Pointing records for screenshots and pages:
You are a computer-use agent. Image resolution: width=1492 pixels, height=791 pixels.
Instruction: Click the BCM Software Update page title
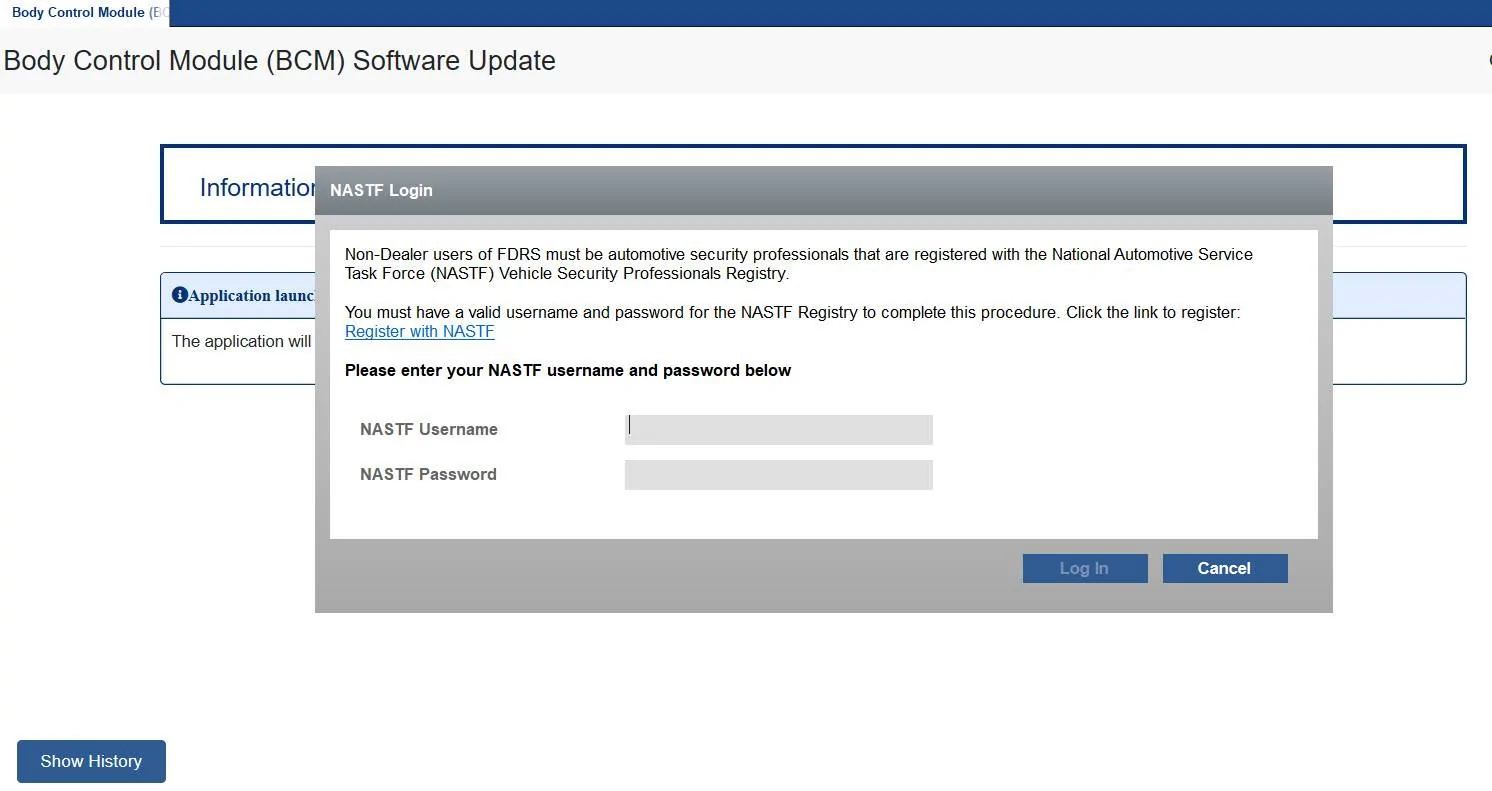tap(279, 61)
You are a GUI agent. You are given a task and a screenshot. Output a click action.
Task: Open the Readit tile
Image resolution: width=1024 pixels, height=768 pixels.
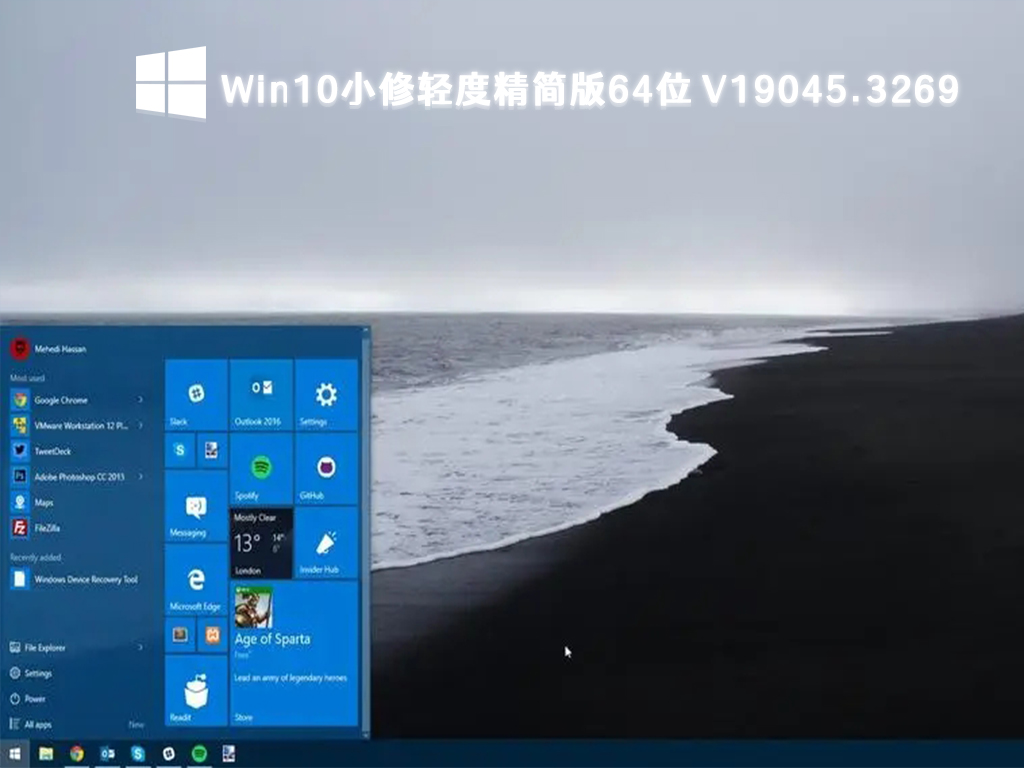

__Task instructions__
Copy out all the data above word for word, but leave out the pictures.

__Result of the task__
You are a computer-use agent. Image resolution: width=1492 pixels, height=791 pixels.
Instruction: Click the BCM Software Update page title
tap(279, 61)
You are a GUI agent. You are given a task and a screenshot. Output a click action.
Task: Open the Readit tile
Image resolution: width=1024 pixels, height=768 pixels.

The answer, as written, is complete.